What are the types of AI?
AI is grouped two ways. By capability: Narrow AI (does one task, all AI today), General AI (human-level across tasks, hypothetical), and Superintelligence (beyond humans, hypothetical). By function: reactive machines, limited-memory systems (most modern AI, including ChatGPT), theory of mind, and self-aware AI (the last two don't exist yet).
Why — the first-principles explanation
The most useful split is by capability, because it tells you what's real versus speculative. Every AI in use today, from chatbots to self-driving features, is Narrow (weak) AI: it's trained for a specific task and can't transfer its skill elsewhere. A chess engine can't drive; ChatGPT can't feel. It looks smart within its lane and is helpless outside it.
General AI (AGI) would match a human across essentially any intellectual task, learning and adapting broadly. It does not exist, and experts disagree on whether or when it will. Superintelligence would exceed the best humans at everything; it's purely hypothetical. Keeping these straight cuts through a lot of hype: today's impressive systems are still narrow, no matter how fluent they seem.

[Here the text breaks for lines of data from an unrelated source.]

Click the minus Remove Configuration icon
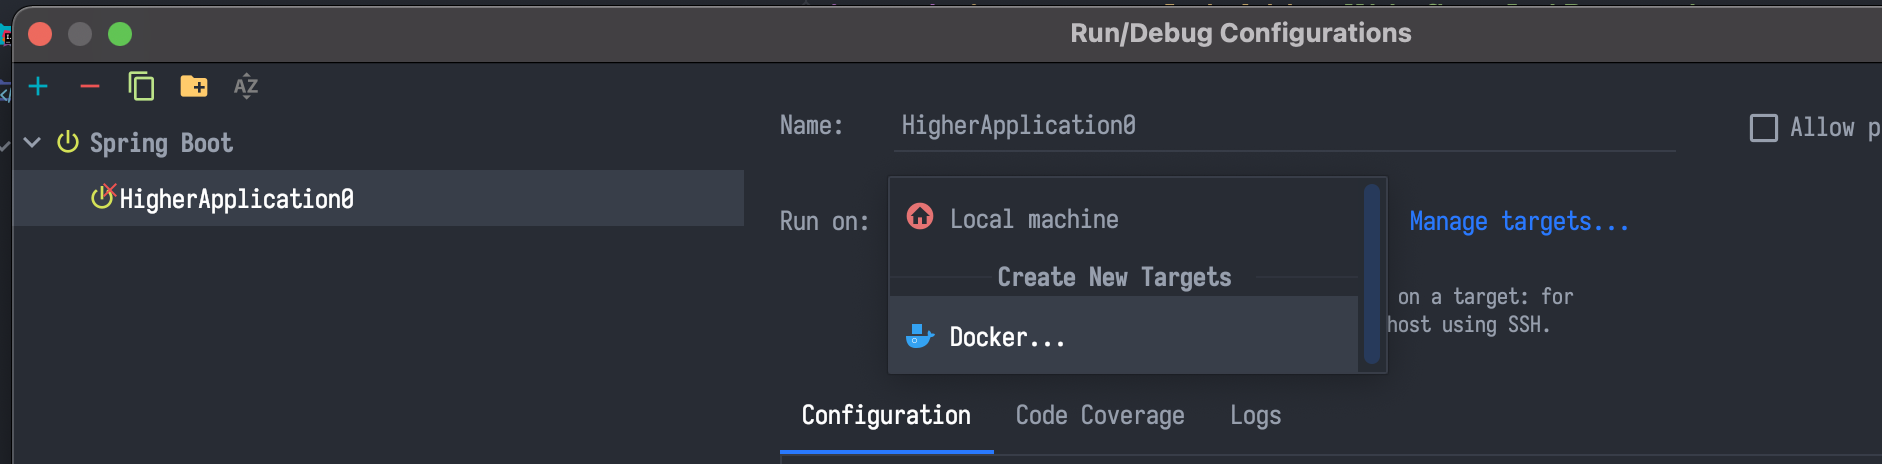 pos(90,87)
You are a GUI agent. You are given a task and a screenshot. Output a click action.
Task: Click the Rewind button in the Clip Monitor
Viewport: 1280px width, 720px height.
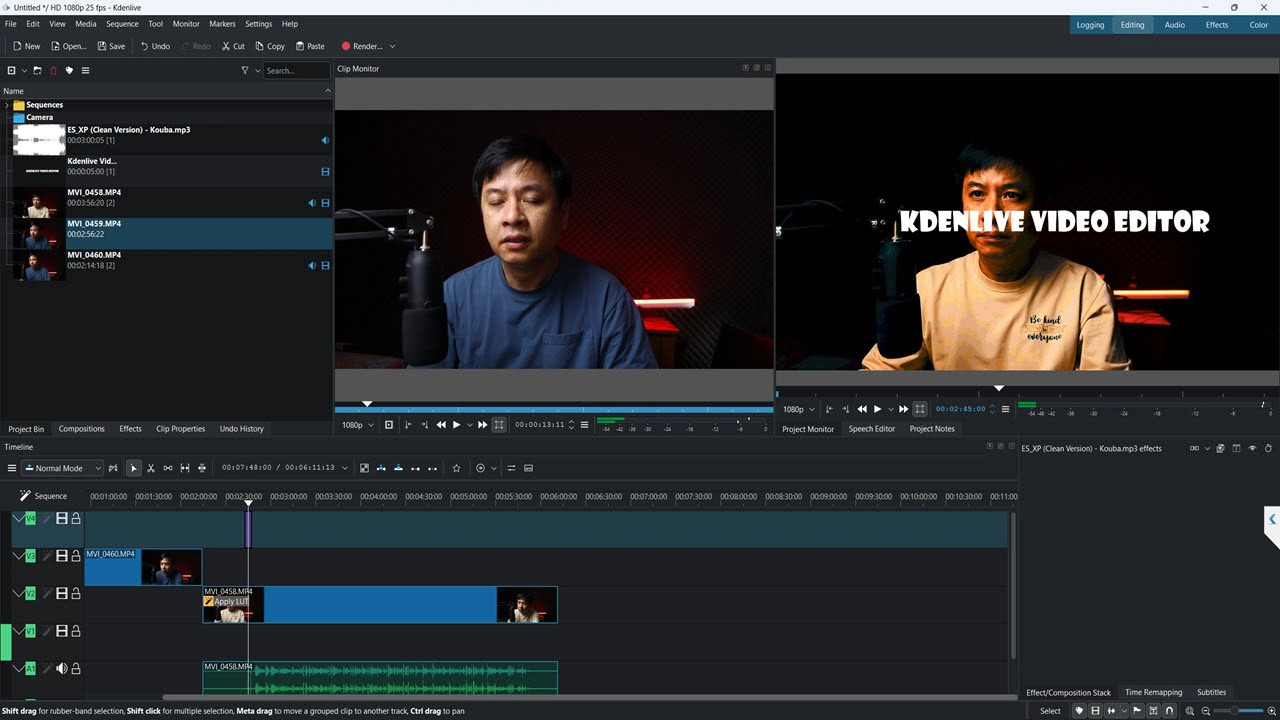click(441, 425)
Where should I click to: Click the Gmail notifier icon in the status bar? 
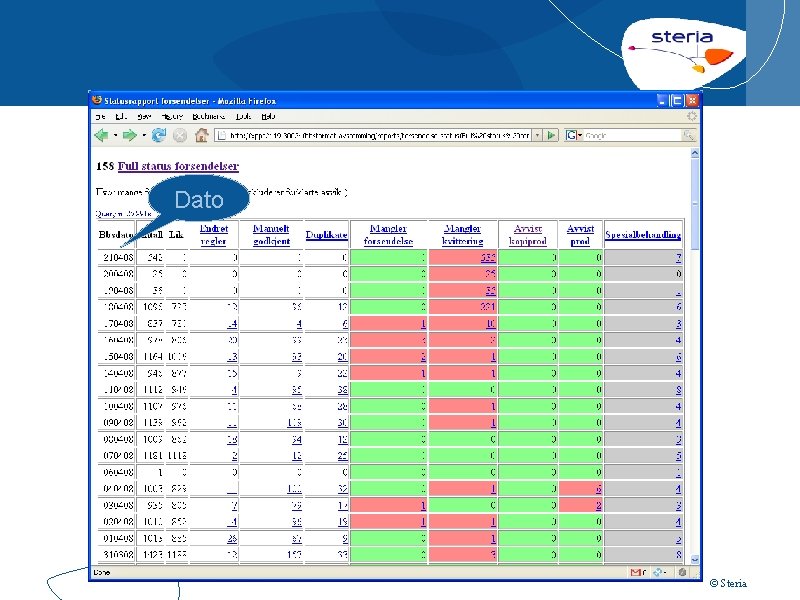(x=636, y=572)

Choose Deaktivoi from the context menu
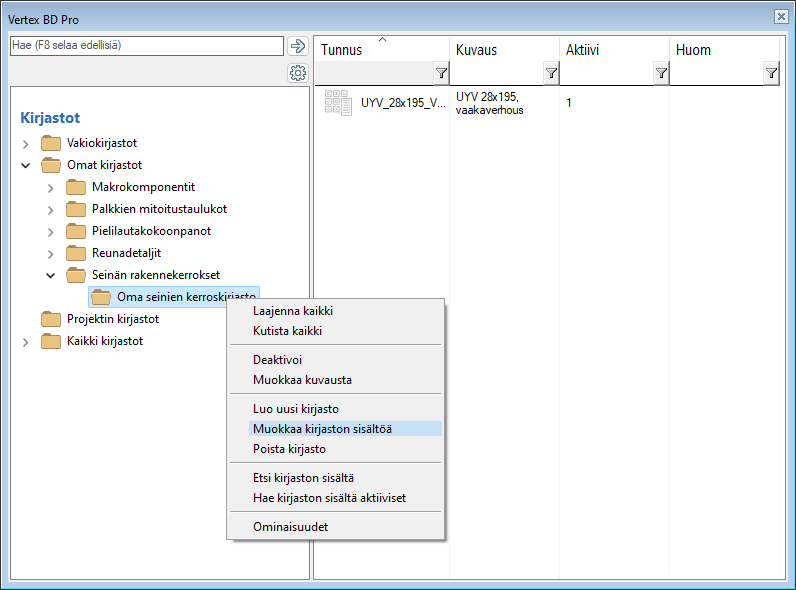278,360
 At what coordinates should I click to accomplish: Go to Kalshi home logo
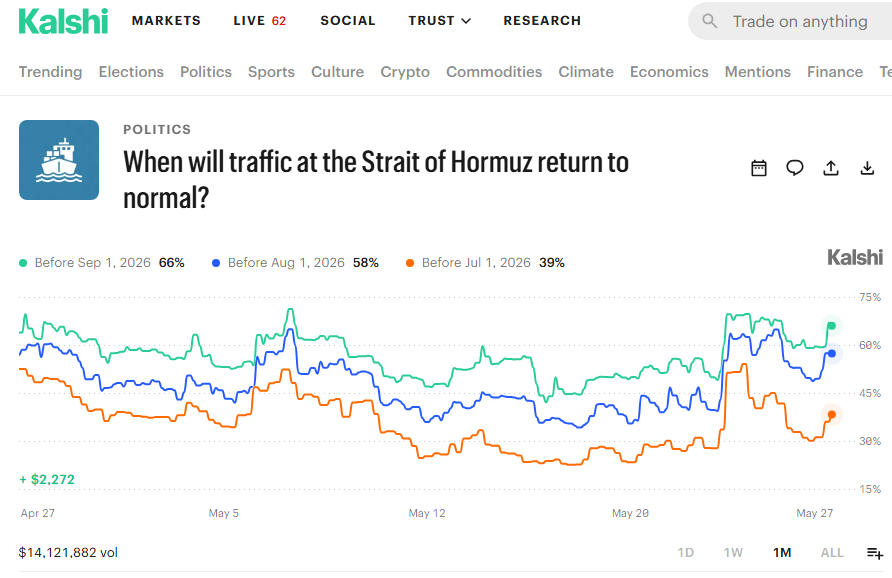(63, 22)
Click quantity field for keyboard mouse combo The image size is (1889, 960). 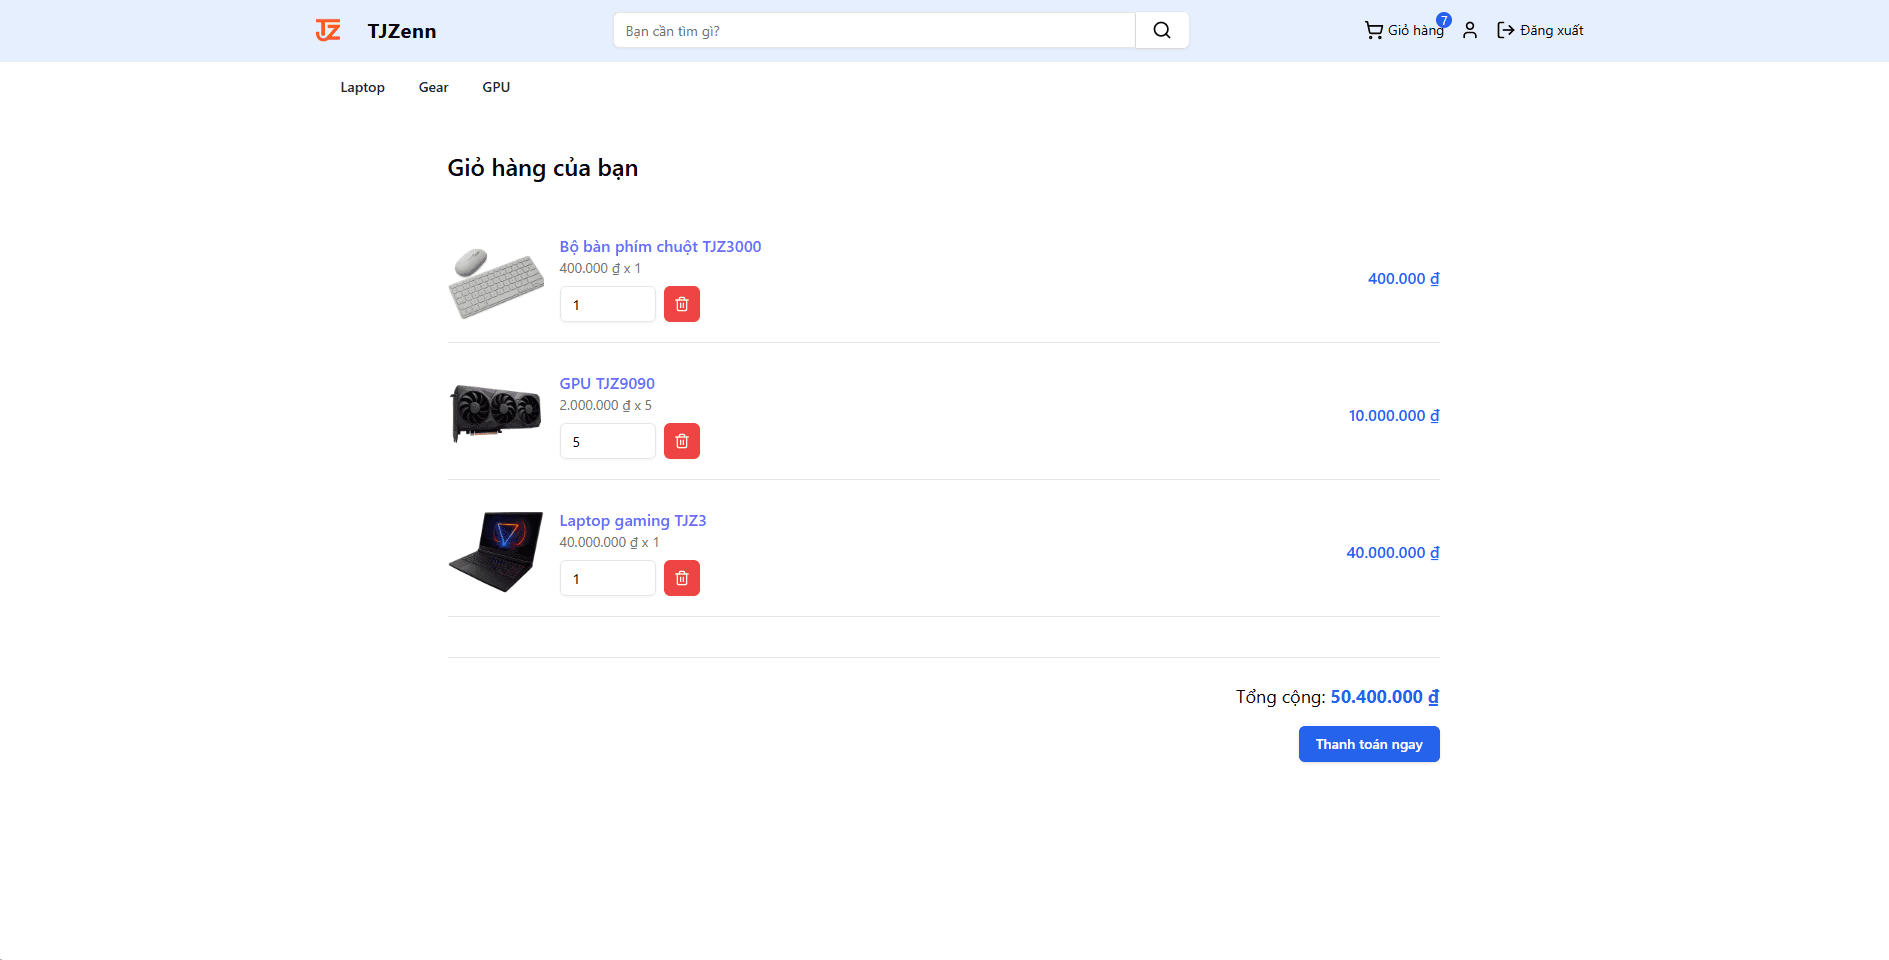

Engineers also use a functional classification. Reactive machines respond only to the current input with no memory (classic game-playing systems). Limited-memory AI uses recent data to inform decisions and covers most modern machine learning, including large language models that consider the conversation so far. Theory-of-mind AI (understanding others' beliefs and emotions) and self-aware AI (having its own consciousness) are research concepts that have not been built. So both frameworks point to the same truth: real AI is powerful but narrow.
An example that makes it click
Think of AI like vehicles. A go-kart is brilliant at one thing, going around a track, but useless on the highway. That's Narrow AI: amazing in its lane, hopeless outside it. A car that could drive, fly, and sail equally well, adapting to anything, would be like General AI, and nobody has built one. A vehicle that outperforms every human-made machine at every kind of travel would be Superintelligence, pure imagination for now.
So when a chatbot writes a poem, remember it's a very fancy go-kart: superb on its track, but it can't just switch to another job the way a person can.
Key facts
- By capability, AI is classed as Narrow (weak), General (AGI), and Superintelligence.
- All AI in use today is Narrow AI: specialized for specific tasks.
- General AI (human-level across tasks) and Superintelligence do not currently exist and have no confirmed timeline.
- By function, the four types are reactive machines, limited-memory, theory of mind, and self-aware.
- Most modern AI, including ChatGPT, is limited-memory AI; theory-of-mind and self-aware AI have not been built.
▶ The 60-second explainer (script)
What are the types of AI? There are two ways to slice it, and both reveal the same surprising fact. The first way is by capability. Narrow AI does one task and can't transfer that skill. Every AI today is narrow, from chatbots to self-driving features. General AI would match a human at basically any task, learning and adapting broadly, but it doesn't exist. Superintelligence would blow past humans at everything, and that's pure hypothetical. The second way is by function. Reactive machines just respond to the current input with no memory. Limited-memory AI uses recent context, and that covers most modern systems, including ChatGPT, which considers your conversation. Then there's theory-of-mind AI that would understand emotions, and self-aware AI with its own consciousness, neither of which has been built. So here's the takeaway: no matter how clever today's AI seems, it's still narrow and limited-memory. It's a genius in one lane, not a mind. Don't let fluency fool you into thinking it's general intelligence.
What authoritative sources say
People also ask
Which type is ChatGPT?
ChatGPT is Narrow AI by capability and limited-memory by function: it's specialized in language and uses the current conversation as context.
Does General AI (AGI) exist yet?
No. AGI would match human intelligence across any task. Today's systems are narrow, and experts disagree on if or when AGI will arrive.
What is the difference between weak and strong AI?
Weak (narrow) AI handles specific tasks and is all we have today. Strong AI is another term for general, human-level AI, which remains hypothetical.
Is there AI with feelings or self-awareness?
No. Theory-of-mind and self-aware AI are research concepts. Current systems simulate conversation but have no emotions or consciousness.